EXERCISE TASK
Present every line of the records as a Markdown table with the columns No. and Line, giving each row a number and skipping blank lines.

Stored data entries

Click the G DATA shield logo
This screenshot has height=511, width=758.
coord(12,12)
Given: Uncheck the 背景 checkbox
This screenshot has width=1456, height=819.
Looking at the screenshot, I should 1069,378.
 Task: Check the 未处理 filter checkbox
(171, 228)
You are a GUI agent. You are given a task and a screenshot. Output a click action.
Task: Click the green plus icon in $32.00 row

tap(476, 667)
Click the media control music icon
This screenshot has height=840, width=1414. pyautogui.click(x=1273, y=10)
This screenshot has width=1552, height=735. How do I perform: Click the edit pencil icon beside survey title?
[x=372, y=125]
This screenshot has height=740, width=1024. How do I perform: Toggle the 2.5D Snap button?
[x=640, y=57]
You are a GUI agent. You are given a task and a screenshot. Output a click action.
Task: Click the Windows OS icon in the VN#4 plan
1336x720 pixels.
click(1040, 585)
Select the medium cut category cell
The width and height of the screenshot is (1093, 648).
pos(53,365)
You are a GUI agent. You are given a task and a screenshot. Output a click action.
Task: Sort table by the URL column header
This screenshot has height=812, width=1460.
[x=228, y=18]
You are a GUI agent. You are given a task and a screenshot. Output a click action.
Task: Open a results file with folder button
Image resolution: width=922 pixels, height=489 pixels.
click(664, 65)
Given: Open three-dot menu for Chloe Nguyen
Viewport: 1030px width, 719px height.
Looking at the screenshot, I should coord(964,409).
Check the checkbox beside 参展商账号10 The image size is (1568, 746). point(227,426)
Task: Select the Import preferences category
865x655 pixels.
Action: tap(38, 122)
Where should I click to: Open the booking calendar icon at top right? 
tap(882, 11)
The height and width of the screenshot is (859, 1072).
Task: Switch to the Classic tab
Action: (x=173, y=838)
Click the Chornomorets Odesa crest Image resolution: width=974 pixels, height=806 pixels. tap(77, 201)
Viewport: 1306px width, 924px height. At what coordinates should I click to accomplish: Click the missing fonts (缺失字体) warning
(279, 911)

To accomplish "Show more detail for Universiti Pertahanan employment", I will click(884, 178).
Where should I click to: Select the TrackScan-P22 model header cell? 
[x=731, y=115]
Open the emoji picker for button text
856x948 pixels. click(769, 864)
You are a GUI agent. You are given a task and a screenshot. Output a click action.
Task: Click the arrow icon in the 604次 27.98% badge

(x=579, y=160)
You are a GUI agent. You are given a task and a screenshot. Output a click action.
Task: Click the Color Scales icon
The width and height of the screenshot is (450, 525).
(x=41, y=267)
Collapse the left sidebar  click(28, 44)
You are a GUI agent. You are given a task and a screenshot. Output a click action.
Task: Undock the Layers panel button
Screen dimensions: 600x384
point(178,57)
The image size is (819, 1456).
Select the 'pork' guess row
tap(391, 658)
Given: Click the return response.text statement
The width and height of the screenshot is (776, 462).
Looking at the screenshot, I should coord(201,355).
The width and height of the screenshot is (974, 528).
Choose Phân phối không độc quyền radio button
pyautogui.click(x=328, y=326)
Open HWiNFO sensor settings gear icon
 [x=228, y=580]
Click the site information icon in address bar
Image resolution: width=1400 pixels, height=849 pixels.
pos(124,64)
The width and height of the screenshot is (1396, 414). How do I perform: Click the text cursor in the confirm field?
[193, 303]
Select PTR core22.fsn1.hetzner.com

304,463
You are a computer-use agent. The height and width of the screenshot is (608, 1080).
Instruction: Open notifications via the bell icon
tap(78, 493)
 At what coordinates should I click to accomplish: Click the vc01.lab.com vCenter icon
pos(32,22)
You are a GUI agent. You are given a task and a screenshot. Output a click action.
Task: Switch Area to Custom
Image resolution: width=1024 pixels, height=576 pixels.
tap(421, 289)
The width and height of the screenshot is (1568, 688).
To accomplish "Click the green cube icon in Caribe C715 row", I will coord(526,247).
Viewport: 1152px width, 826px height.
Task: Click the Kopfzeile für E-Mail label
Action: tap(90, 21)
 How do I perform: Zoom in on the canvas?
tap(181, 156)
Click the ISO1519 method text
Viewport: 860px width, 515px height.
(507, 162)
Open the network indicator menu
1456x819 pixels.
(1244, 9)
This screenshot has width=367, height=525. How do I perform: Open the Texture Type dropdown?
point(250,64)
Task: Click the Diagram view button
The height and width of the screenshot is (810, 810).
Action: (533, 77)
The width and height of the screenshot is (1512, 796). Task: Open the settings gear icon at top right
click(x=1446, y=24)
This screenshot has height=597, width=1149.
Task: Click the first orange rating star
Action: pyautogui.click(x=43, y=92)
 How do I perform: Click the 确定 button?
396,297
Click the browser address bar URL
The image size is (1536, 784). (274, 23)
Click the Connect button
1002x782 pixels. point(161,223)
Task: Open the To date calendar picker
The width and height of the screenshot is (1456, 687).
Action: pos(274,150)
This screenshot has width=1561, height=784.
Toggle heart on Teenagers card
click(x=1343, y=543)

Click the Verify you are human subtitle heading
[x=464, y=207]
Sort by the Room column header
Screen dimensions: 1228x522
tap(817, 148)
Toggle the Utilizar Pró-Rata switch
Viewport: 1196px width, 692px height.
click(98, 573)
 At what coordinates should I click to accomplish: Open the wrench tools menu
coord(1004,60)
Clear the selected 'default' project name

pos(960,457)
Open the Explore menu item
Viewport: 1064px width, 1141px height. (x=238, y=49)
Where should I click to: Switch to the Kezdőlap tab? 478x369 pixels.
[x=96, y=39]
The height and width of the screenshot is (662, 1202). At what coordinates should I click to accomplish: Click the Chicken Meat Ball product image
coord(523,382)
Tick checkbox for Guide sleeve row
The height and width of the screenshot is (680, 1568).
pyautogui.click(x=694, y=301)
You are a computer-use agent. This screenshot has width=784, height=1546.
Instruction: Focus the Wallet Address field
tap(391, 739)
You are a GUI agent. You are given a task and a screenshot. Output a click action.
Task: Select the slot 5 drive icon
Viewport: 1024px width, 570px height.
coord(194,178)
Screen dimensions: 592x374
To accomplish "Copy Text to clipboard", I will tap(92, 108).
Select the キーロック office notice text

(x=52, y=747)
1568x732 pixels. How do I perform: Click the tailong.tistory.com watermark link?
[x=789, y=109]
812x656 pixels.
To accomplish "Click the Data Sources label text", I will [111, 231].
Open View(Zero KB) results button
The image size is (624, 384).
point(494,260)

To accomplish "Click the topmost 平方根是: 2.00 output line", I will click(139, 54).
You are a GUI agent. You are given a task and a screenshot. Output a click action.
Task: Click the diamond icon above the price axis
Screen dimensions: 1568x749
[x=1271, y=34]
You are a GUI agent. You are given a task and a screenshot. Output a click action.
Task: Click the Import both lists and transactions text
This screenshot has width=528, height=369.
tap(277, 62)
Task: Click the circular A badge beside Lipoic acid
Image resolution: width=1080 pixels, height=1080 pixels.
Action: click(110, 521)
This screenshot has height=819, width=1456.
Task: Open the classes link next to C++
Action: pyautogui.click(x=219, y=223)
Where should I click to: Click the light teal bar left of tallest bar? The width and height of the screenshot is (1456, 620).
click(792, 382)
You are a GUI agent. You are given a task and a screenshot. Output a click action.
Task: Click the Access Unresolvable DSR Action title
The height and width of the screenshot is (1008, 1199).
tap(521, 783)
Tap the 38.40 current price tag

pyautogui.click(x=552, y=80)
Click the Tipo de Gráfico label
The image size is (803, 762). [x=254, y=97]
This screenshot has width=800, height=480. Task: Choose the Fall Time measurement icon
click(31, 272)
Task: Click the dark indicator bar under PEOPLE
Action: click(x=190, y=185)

WRITTEN SOLUTION
| No. | Line |
|---|---|
| 1 | Click the G DATA shield logo |
| 2 | This screenshot has height=511, width=758. |
| 3 | coord(12,12) |
| 4 | Given: Uncheck the 背景 checkbox |
| 5 | This screenshot has width=1456, height=819. |
| 6 | Looking at the screenshot, I should 1069,378. |
| 7 |  Task: Check the 未处理 filter checkbox |
| 8 | (171, 228) |
| 9 | You are a GUI agent. You are given a task and a screenshot. Output a click action. |
| 10 | Task: Click the green plus icon in $32.00 row |
| 11 | tap(476, 667) |
| 12 | Click the media control music icon |
| 13 | This screenshot has height=840, width=1414. pyautogui.click(x=1273, y=10) |
| 14 | This screenshot has width=1552, height=735. How do I perform: Click the edit pencil icon beside survey title? |
| 15 | [x=372, y=125] |
| 16 | This screenshot has height=740, width=1024. How do I perform: Toggle the 2.5D Snap button? |
| 17 | [x=640, y=57] |
| 18 | You are a GUI agent. You are given a task and a screenshot. Output a click action. |
| 19 | Task: Click the Windows OS icon in the VN#4 plan |
| 20 | 1336x720 pixels. |
| 21 | click(1040, 585) |
| 22 | Select the medium cut category cell |
| 23 | The width and height of the screenshot is (1093, 648). |
| 24 | pos(53,365) |
| 25 | You are a GUI agent. You are given a task and a screenshot. Output a click action. |
| 26 | Task: Sort table by the URL column header |
| 27 | This screenshot has height=812, width=1460. |
| 28 | [x=228, y=18] |
| 29 | You are a GUI agent. You are given a task and a screenshot. Output a click action. |
| 30 | Task: Open a results file with folder button |
| 31 | Image resolution: width=922 pixels, height=489 pixels. |
| 32 | click(664, 65) |
| 33 | Given: Open three-dot menu for Chloe Nguyen |
| 34 | Viewport: 1030px width, 719px height. |
| 35 | Looking at the screenshot, I should coord(964,409). |
| 36 | Check the checkbox beside 参展商账号10 The image size is (1568, 746). point(227,426) |
| 37 | Task: Select the Import preferences category |
| 38 | 865x655 pixels. |
| 39 | Action: tap(38, 122) |
| 40 | Where should I click to: Open the booking calendar icon at top right?  |
| 41 | tap(882, 11) |
| 42 | The height and width of the screenshot is (859, 1072). |
| 43 | Task: Switch to the Classic tab |
| 44 | Action: (x=173, y=838) |
| 45 | Click the Chornomorets Odesa crest Image resolution: width=974 pixels, height=806 pixels. tap(77, 201) |
| 46 | Viewport: 1306px width, 924px height. At what coordinates should I click to accomplish: Click the missing fonts (缺失字体) warning |
| 47 | (279, 911) |
| 48 | To accomplish "Show more detail for Universiti Pertahanan employment", I will click(884, 178). |
| 49 | Where should I click to: Select the TrackScan-P22 model header cell?  |
| 50 | [x=731, y=115] |
| 51 | Open the emoji picker for button text |
| 52 | 856x948 pixels. click(769, 864) |
| 53 | You are a GUI agent. You are given a task and a screenshot. Output a click action. |
| 54 | Task: Click the arrow icon in the 604次 27.98% badge |
| 55 | (x=579, y=160) |
| 56 | You are a GUI agent. You are given a task and a screenshot. Output a click action. |
| 57 | Task: Click the Color Scales icon |
| 58 | The width and height of the screenshot is (450, 525). |
| 59 | (x=41, y=267) |
| 60 | Collapse the left sidebar  click(28, 44) |
| 61 | You are a GUI agent. You are given a task and a screenshot. Output a click action. |
| 62 | Task: Undock the Layers panel button |
| 63 | Screen dimensions: 600x384 |
| 64 | point(178,57) |
| 65 | The image size is (819, 1456). |
| 66 | Select the 'pork' guess row |
| 67 | tap(391, 658) |
| 68 | Given: Click the return response.text statement |
| 69 | The width and height of the screenshot is (776, 462). |
| 70 | Looking at the screenshot, I should coord(201,355). |
| 71 | The width and height of the screenshot is (974, 528). |
| 72 | Choose Phân phối không độc quyền radio button |
| 73 | pyautogui.click(x=328, y=326) |
| 74 | Open HWiNFO sensor settings gear icon |
| 75 |  [x=228, y=580] |
| 76 | Click the site information icon in address bar |
| 77 | Image resolution: width=1400 pixels, height=849 pixels. |
| 78 | pos(124,64) |
| 79 | The width and height of the screenshot is (1396, 414). How do I perform: Click the text cursor in the confirm field? |
| 80 | [193, 303] |
| 81 | Select PTR core22.fsn1.hetzner.com |
| 82 | 304,463 |
| 83 | You are a computer-use agent. The height and width of the screenshot is (608, 1080). |
| 84 | Instruction: Open notifications via the bell icon |
| 85 | tap(78, 493) |
| 86 |  At what coordinates should I click to accomplish: Click the vc01.lab.com vCenter icon |
| 87 | pos(32,22) |
| 88 | You are a GUI agent. You are given a task and a screenshot. Output a click action. |
| 89 | Task: Switch Area to Custom |
| 90 | Image resolution: width=1024 pixels, height=576 pixels. |
| 91 | tap(421, 289) |
| 92 | The width and height of the screenshot is (1568, 688). |
| 93 | To accomplish "Click the green cube icon in Caribe C715 row", I will coord(526,247). |
| 94 | Viewport: 1152px width, 826px height. |
| 95 | Task: Click the Kopfzeile für E-Mail label |
| 96 | Action: tap(90, 21) |
| 97 |  How do I perform: Zoom in on the canvas? |
| 98 | tap(181, 156) |
| 99 | Click the ISO1519 method text |
| 100 | Viewport: 860px width, 515px height. |
| 101 | (507, 162) |
| 102 | Open the network indicator menu |
| 103 | 1456x819 pixels. |
| 104 | (1244, 9) |
| 105 | This screenshot has width=367, height=525. How do I perform: Open the Texture Type dropdown? |
| 106 | point(250,64) |
| 107 | Task: Click the Diagram view button |
| 108 | The height and width of the screenshot is (810, 810). |
| 109 | Action: (533, 77) |
| 110 | The width and height of the screenshot is (1512, 796). Task: Open the settings gear icon at top right |
| 111 | click(x=1446, y=24) |
| 112 | This screenshot has height=597, width=1149. |
| 113 | Task: Click the first orange rating star |
| 114 | Action: pyautogui.click(x=43, y=92) |
| 115 |  How do I perform: Click the 确定 button? |
| 116 | 396,297 |
| 117 | Click the browser address bar URL |
| 118 | The image size is (1536, 784). (274, 23) |
| 119 | Click the Connect button |
| 120 | 1002x782 pixels. point(161,223) |
| 121 | Task: Open the To date calendar picker |
| 122 | The width and height of the screenshot is (1456, 687). |
| 123 | Action: pos(274,150) |
| 124 | This screenshot has width=1561, height=784. |
| 125 | Toggle heart on Teenagers card |
| 126 | click(x=1343, y=543) |
| 127 | Click the Verify you are human subtitle heading |
| 128 | [x=464, y=207] |
| 129 | Sort by the Room column header |
| 130 | Screen dimensions: 1228x522 |
| 131 | tap(817, 148) |
| 132 | Toggle the Utilizar Pró-Rata switch |
| 133 | Viewport: 1196px width, 692px height. |
| 134 | click(98, 573) |
| 135 |  At what coordinates should I click to accomplish: Open the wrench tools menu |
| 136 | coord(1004,60) |
| 137 | Clear the selected 'default' project name |
| 138 | pos(960,457) |
| 139 | Open the Explore menu item |
| 140 | Viewport: 1064px width, 1141px height. (x=238, y=49) |
| 141 | Where should I click to: Switch to the Kezdőlap tab? 478x369 pixels. |
| 142 | [x=96, y=39] |
| 143 | The height and width of the screenshot is (662, 1202). At what coordinates should I click to accomplish: Click the Chicken Meat Ball product image |
| 144 | coord(523,382) |
| 145 | Tick checkbox for Guide sleeve row |
| 146 | The height and width of the screenshot is (680, 1568). |
| 147 | pyautogui.click(x=694, y=301) |
| 148 | You are a computer-use agent. This screenshot has width=784, height=1546. |
| 149 | Instruction: Focus the Wallet Address field |
| 150 | tap(391, 739) |
| 151 | You are a GUI agent. You are given a task and a screenshot. Output a click action. |
| 152 | Task: Select the slot 5 drive icon |
| 153 | Viewport: 1024px width, 570px height. |
| 154 | coord(194,178) |
| 155 | Screen dimensions: 592x374 |
| 156 | To accomplish "Copy Text to clipboard", I will tap(92, 108). |
| 157 | Select the キーロック office notice text |
| 158 | (x=52, y=747) |
| 159 | 1568x732 pixels. How do I perform: Click the tailong.tistory.com watermark link? |
| 160 | [x=789, y=109] |
| 161 | 812x656 pixels. |
| 162 | To accomplish "Click the Data Sources label text", I will [111, 231]. |
| 163 | Open View(Zero KB) results button |
| 164 | The image size is (624, 384). |
| 165 | point(494,260) |
| 166 | To accomplish "Click the topmost 平方根是: 2.00 output line", I will click(139, 54). |
| 167 | You are a GUI agent. You are given a task and a screenshot. Output a click action. |
| 168 | Task: Click the diamond icon above the price axis |
| 169 | Screen dimensions: 1568x749 |
| 170 | [x=1271, y=34] |
| 171 | You are a GUI agent. You are given a task and a screenshot. Output a click action. |
| 172 | Task: Click the Import both lists and transactions text |
| 173 | This screenshot has width=528, height=369. |
| 174 | tap(277, 62) |
| 175 | Task: Click the circular A badge beside Lipoic acid |
| 176 | Image resolution: width=1080 pixels, height=1080 pixels. |
| 177 | Action: click(110, 521) |
| 178 | This screenshot has height=819, width=1456. |
| 179 | Task: Open the classes link next to C++ |
| 180 | Action: pyautogui.click(x=219, y=223) |
| 181 | Where should I click to: Click the light teal bar left of tallest bar? The width and height of the screenshot is (1456, 620). |
| 182 | click(792, 382) |
| 183 | You are a GUI agent. You are given a task and a screenshot. Output a click action. |
| 184 | Task: Click the Access Unresolvable DSR Action title |
| 185 | The height and width of the screenshot is (1008, 1199). |
| 186 | tap(521, 783) |
| 187 | Tap the 38.40 current price tag |
| 188 | pyautogui.click(x=552, y=80) |
| 189 | Click the Tipo de Gráfico label |
| 190 | The image size is (803, 762). [x=254, y=97] |
| 191 | This screenshot has width=800, height=480. Task: Choose the Fall Time measurement icon |
| 192 | click(31, 272) |
| 193 | Task: Click the dark indicator bar under PEOPLE |
| 194 | Action: click(x=190, y=185) |